Medical Device Daily Washington Editor

While sleep apnea is perhaps a “yawner” to some in med-tech – and always to those afflicted — it is no laughing matter for anyone who has struggled to stay asleep at night (and awake during the day). The potential for obstructive sleep apnea (OSA) leading to heart disease makes the condition all the more compelling for insurance coverage.

As a result of a recent request, the Centers for Medicare & Medicaid Services has proposed rewriting its standards for reimbursement for continuous positive airway pressure (CPAP) devices as well as for what the agency will accept as an OSA diagnostic.

Last January, CMS received a letter from the American Academy of Otolaryngology (AAO; Alexandria, Virginia) to take another look at whether home testing should be sufficient to diagnose the condition. According to the association’s Jan. 2, 2007, letter, in-lab polysomnography is “an expensive test that is not widely available.”

The AAO letter stated that 24% of men employed by the federal government in Wisconsin had OSA, as did 9% of women in that same group, with the threshold of five events per night as a diagnostic criterion. AAO also said that “several studies document the prevalence increases with age can certainly support a prevalence of 10% or more for Medicare patients 65 or older.” And “more than 800,000 drivers were involved in OSA-related motor vehicle collisions in 2000, costing $15.9 billion and 1,400 lives,” it said.

One testing paradigm recommended by AAO is to use CPAP machines in the home.”

Anyone who is suspected of suffering from a sleep-related breathing disorder but not able to tolerate the use of CPAP would then be forwarded to in-lab polysomnography, a test requiring extensive wiring and an overnight stay in a sleep lab.

The association’s request was supported by data from peer-reviewed literature.

The agency issued a decision in mid-December proposing that coverage for CPAP, as an in-home diagnostic, will be initially limited to 12 weeks to aid in the effort to positively identify those with OSA, and Medicare would pay off the device for any such patients who respond positively.

The proposed decision would also “remove the requirement for a minimum of two hours of continuous recorded sleep and instead recognize shorter periods of continuous recorded sleep if the total number of recorded events during that shorter period is at least the number that would have been required in a two-hour period.”

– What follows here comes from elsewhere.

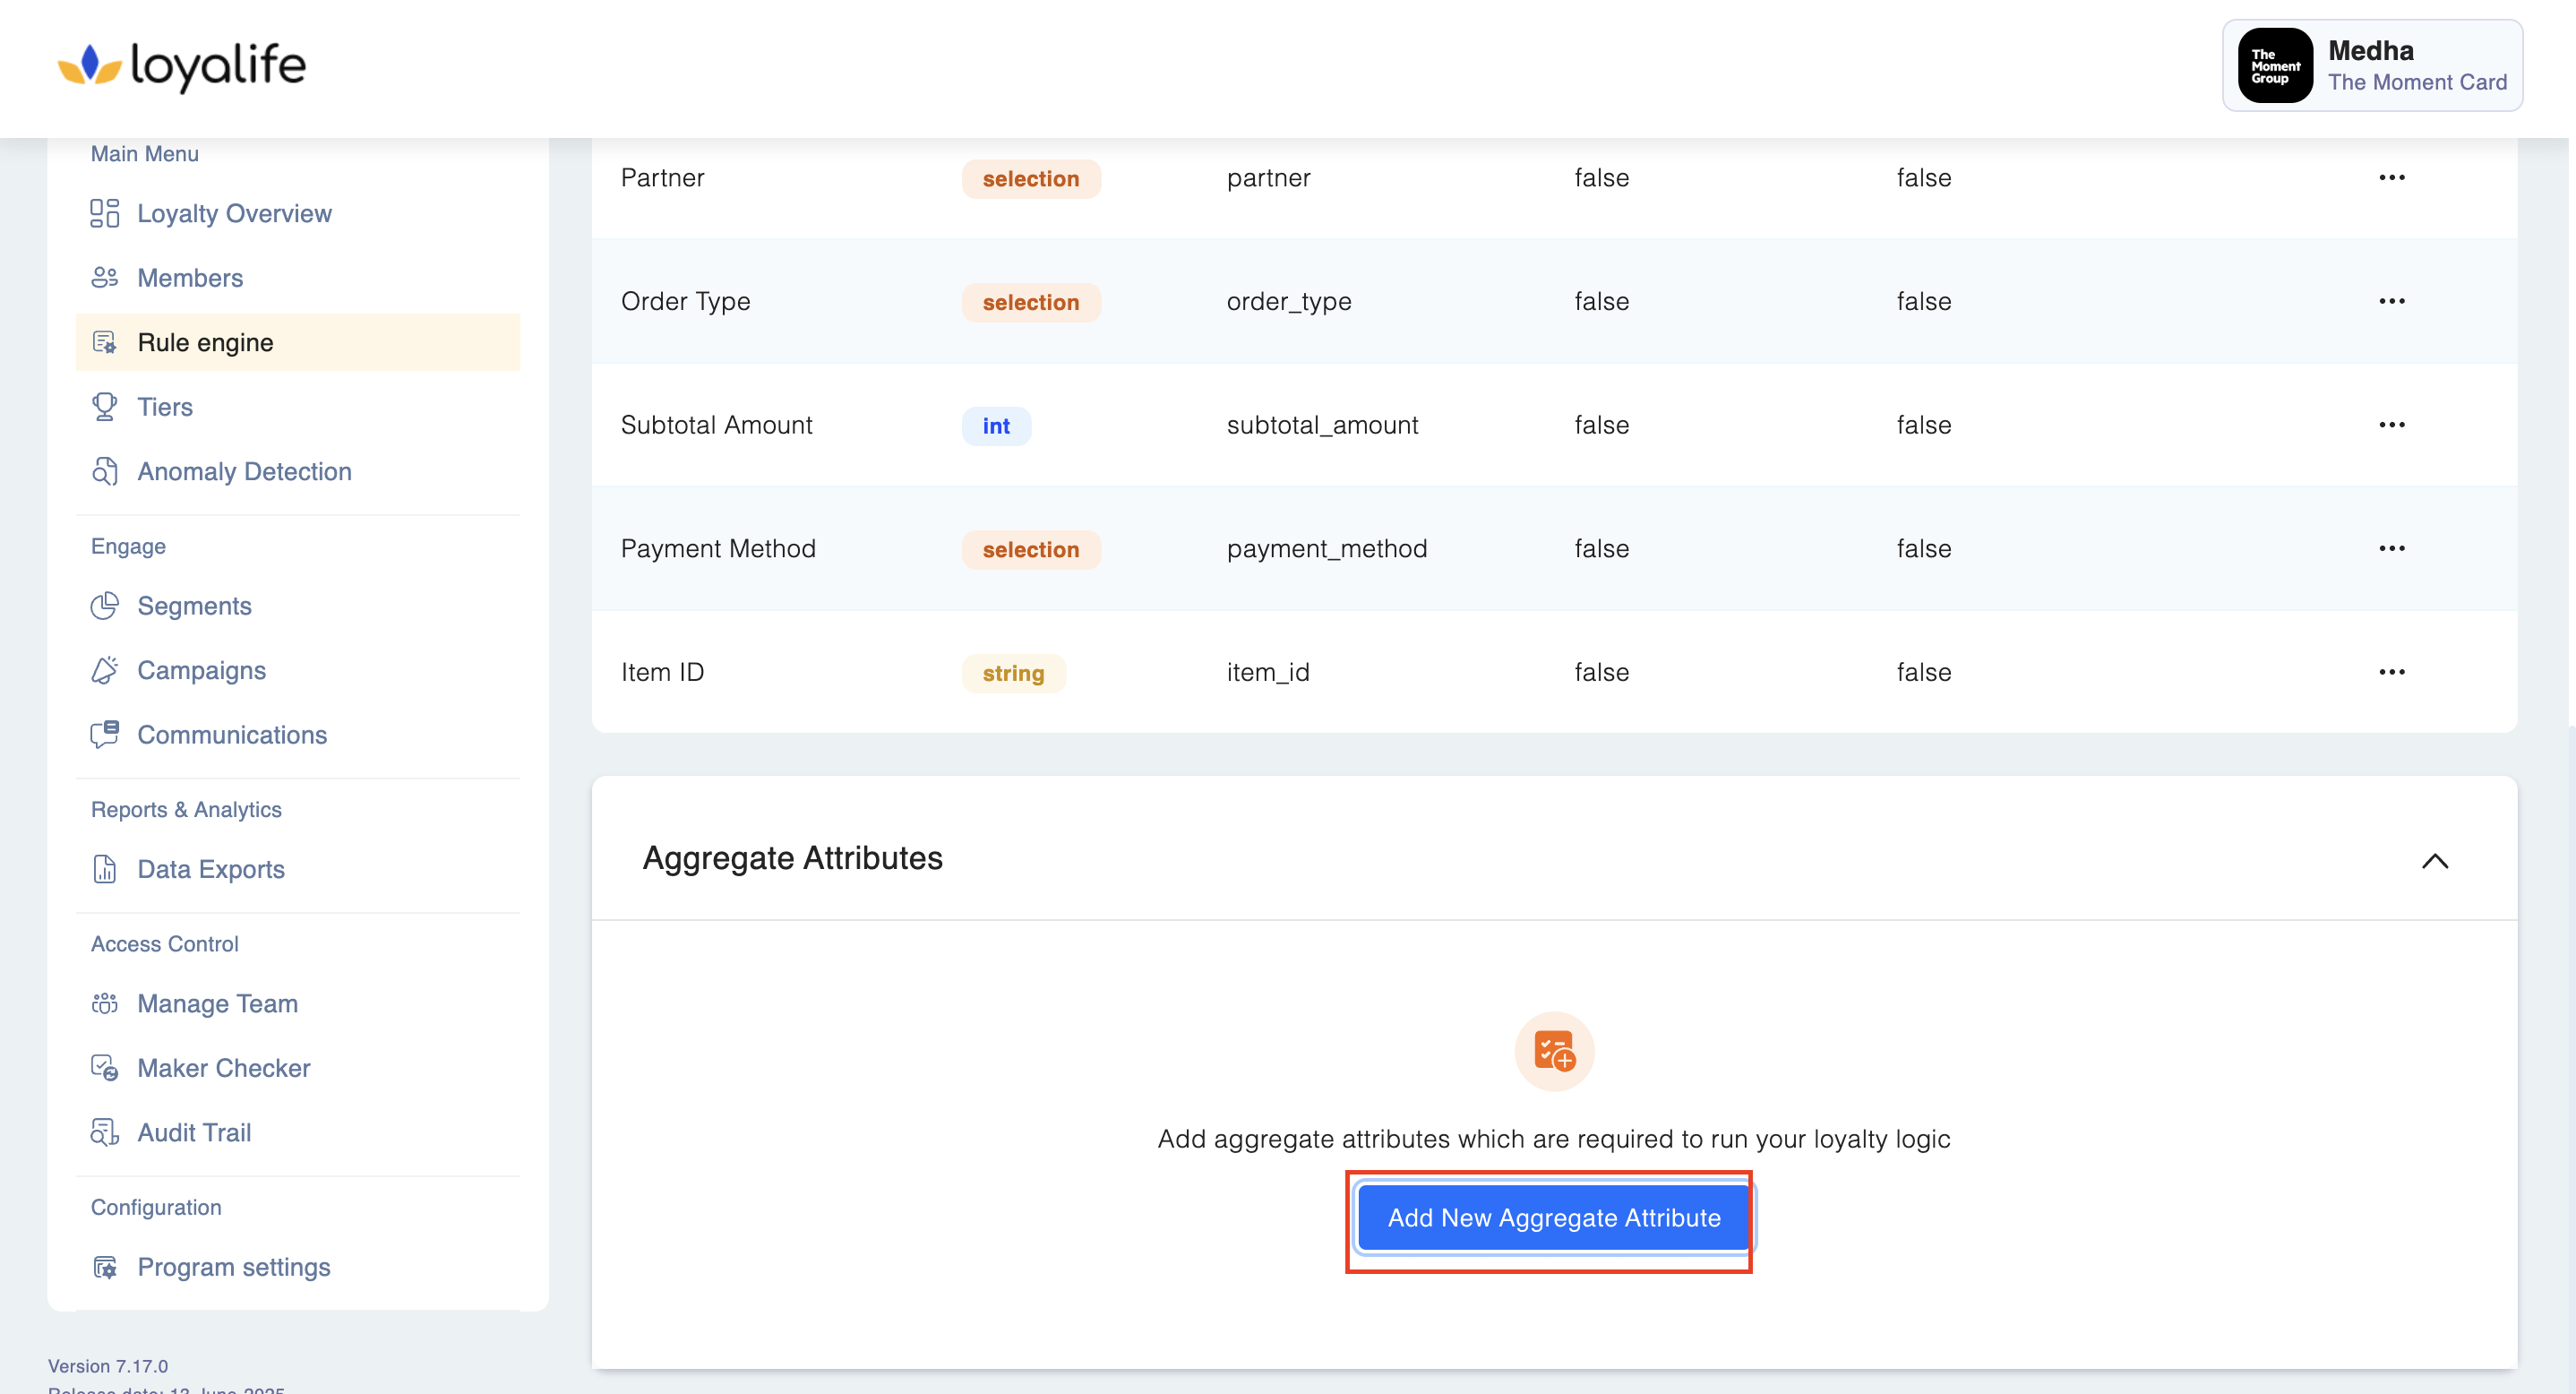This screenshot has width=2576, height=1394.
Task: Open options menu for Subtotal Amount row
Action: pos(2391,425)
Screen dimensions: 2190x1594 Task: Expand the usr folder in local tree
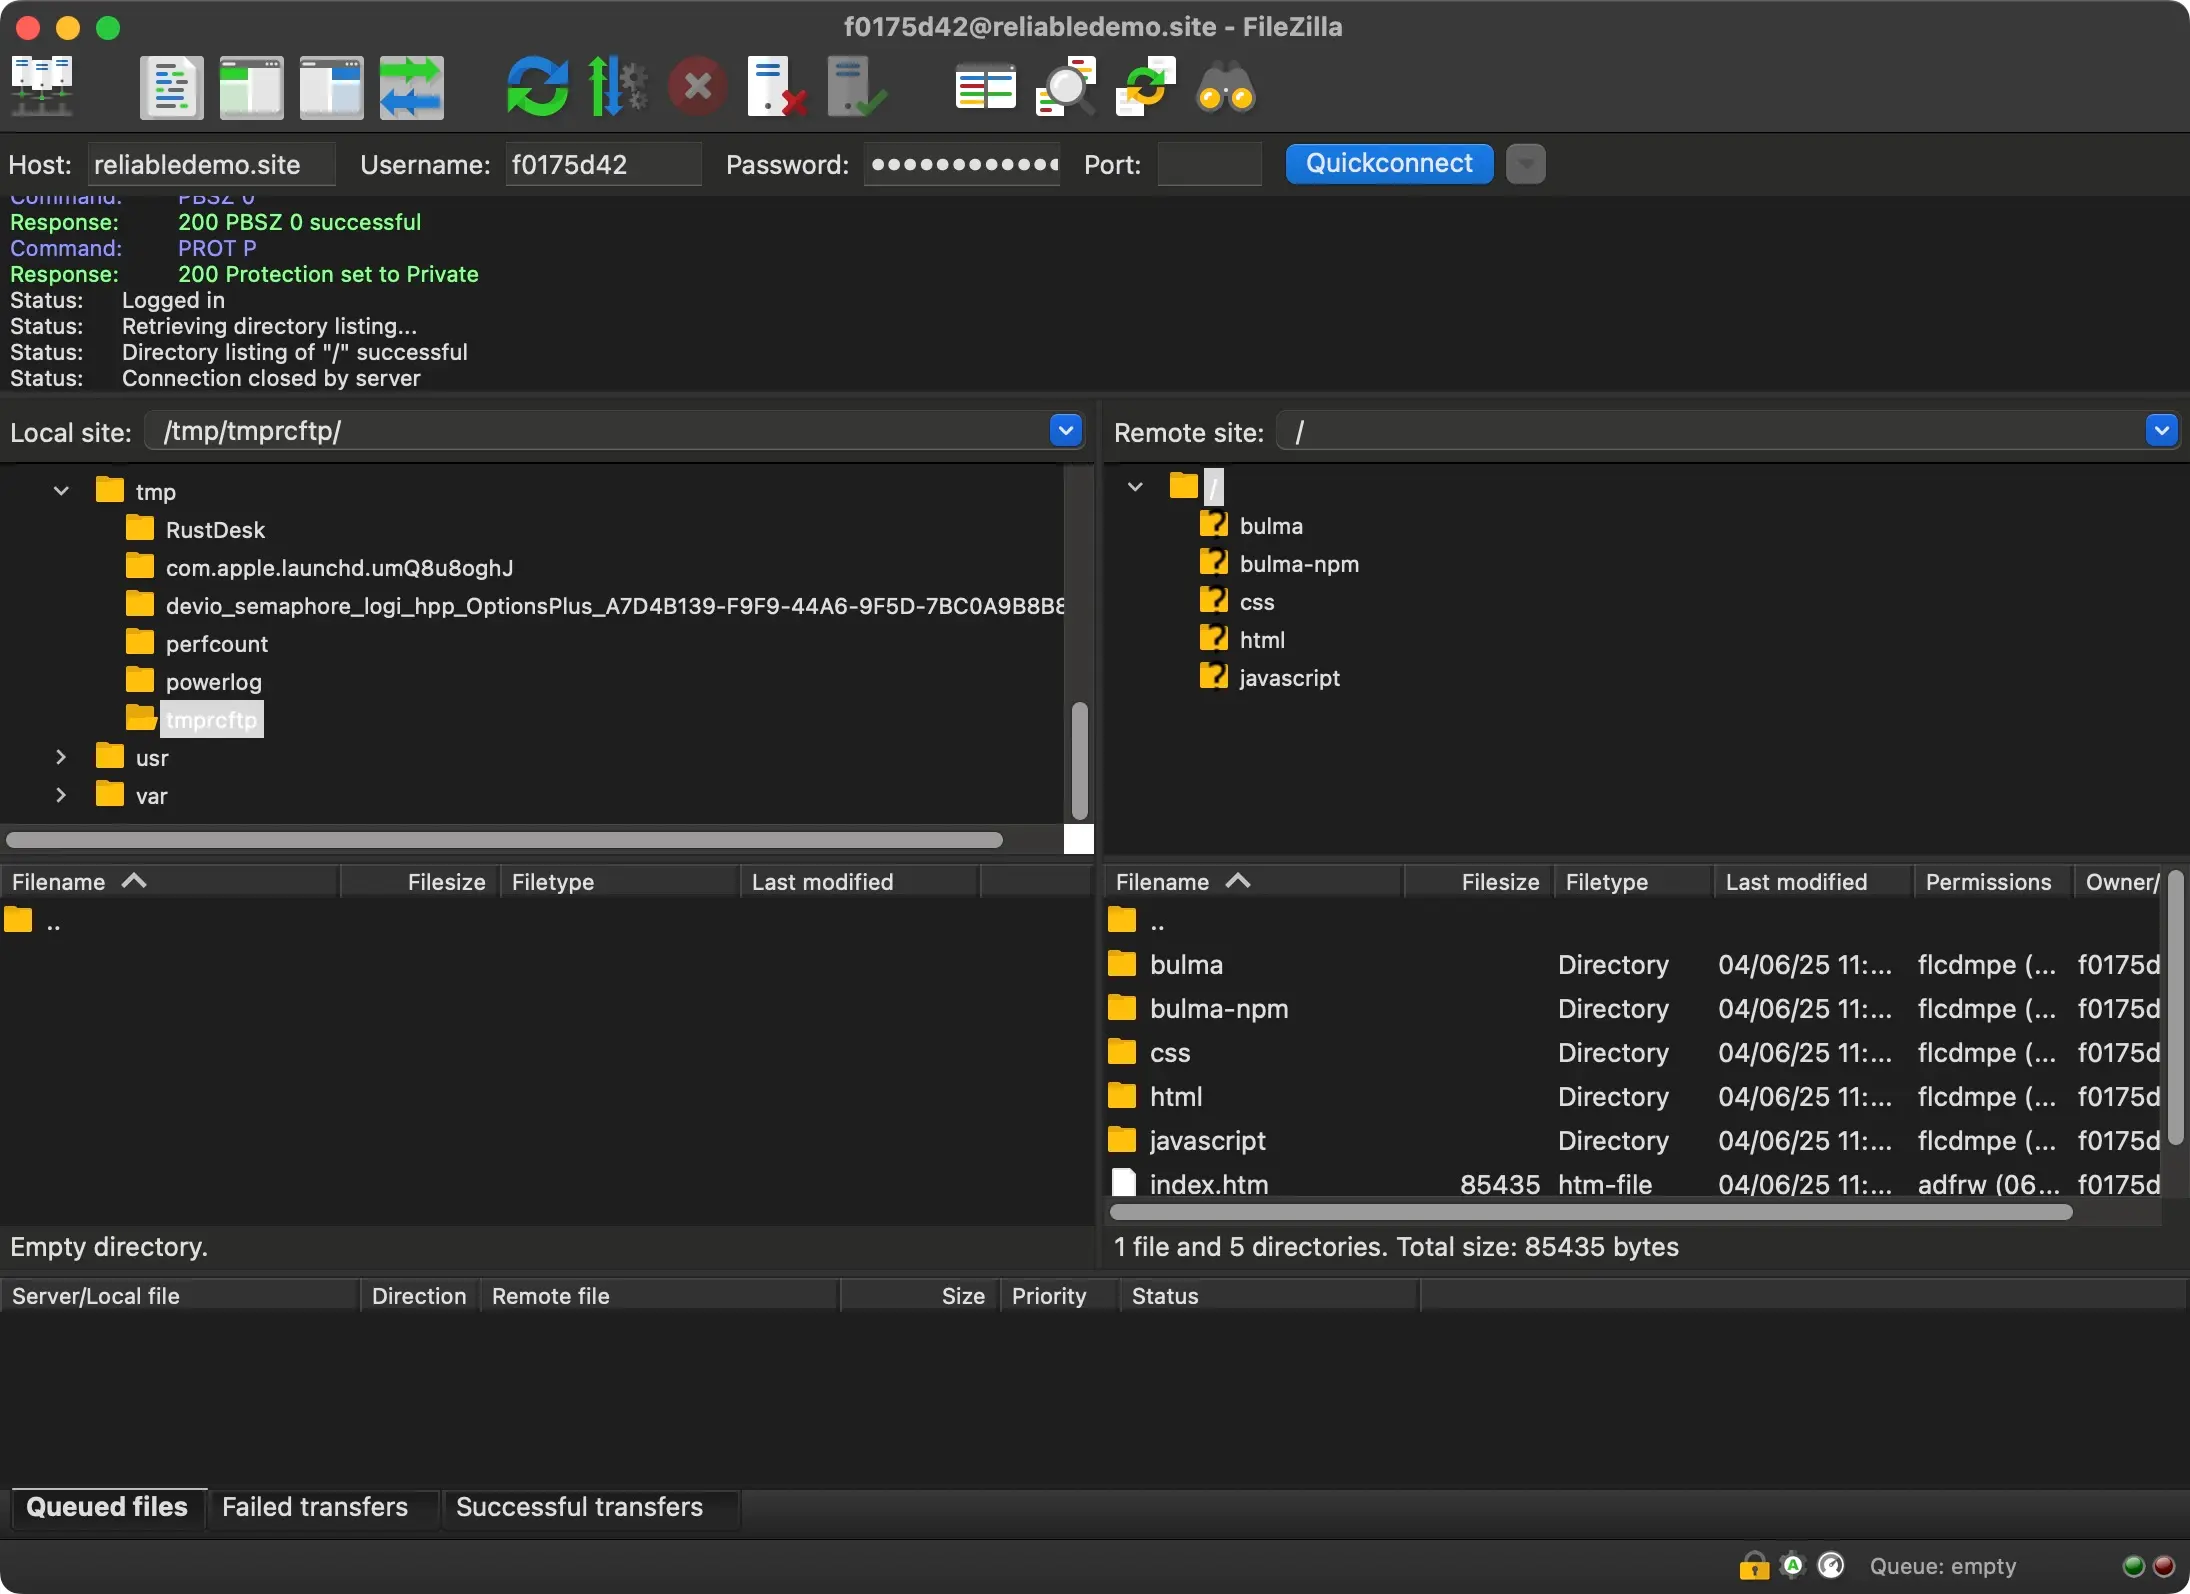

The agency also outlined conditions that a clinical study of OSA would have to be satisfied in order to obtain reimbursement, including the requirement that such a study not duplicate an ongoing or closed study. CMS said it expects to conclude its review on March 13.

Metabolic syndrome found as risk for stroke

If the database at clinicaltrials.gov is any indication, saying that medical science exhibits a strong interest in metabolic syndrome (MS) might be the under-statement of the year. A search of trials at the site using “metabolic syndrome” as a search term returns nearly 800 hits.

A recent paper published in the journal Stroke shows that the condition leaves sufferers at greater risk of stroke, and the distribution of this condition is not even, with women and minorities apparently more likely to acquire MS. (MS is defined differently by different organizations, but the definition by the American Heart Association [Dallas] includes waist circumference, trigylcerides, high-density lipoprotein, blood pressure, and fasting glucose reading data).

In a Jan. 1 article in Stroke, a team of authors led by Bernadette Boden-Albala, director of research of the Neurologic Institute at New York Presbyterian Medical Center, states that while cardiovascular risks associated with the syndrome are fairly well known, “the risk of stroke ... is less well established, with few prospective studies including ischemic stroke as a rigorously defined outcome measure.”

The Northern Manhattan Study, the basis for the article, enrolled almost 3,300 subjects in northern Manhattan to follow them between 1993 and 2001. Using telephone screening to determine whether the patient had been diagnosed with a stroke, the study lost only four patients to follow-up, with a median follow-up time of 6.4 years. Roughly 44% of the enrollees had the condition (48% of women, 38% of men), and half of Latino enrollees were diagnosed with MS, compared to 39% of whites, 37% of blacks.

Participants reported 176 ischemic strokes, 157 myocardial infarctions and 282 vascular deaths. The hazard ratio (HR) for ischemic stroke for the enrollees with MS was 1.5.

Women with MS had an HR for ischemic stroke of 2.0 compared to men, and Latinos also had a ratio of 2.0; whites and blacks both exhibited HRs of 1.3.

The authors conclude that MS “constitutes a major public health burden as defined by its prevalence [and] risk,” and due to the increasing prevalence of obesity, “the impact of the metabolic syndrome is likely to increase.” Consequently, “greater emphasis needs to be placed on the early diagnosis and treatment of [these] patients at risk for vascular disease.”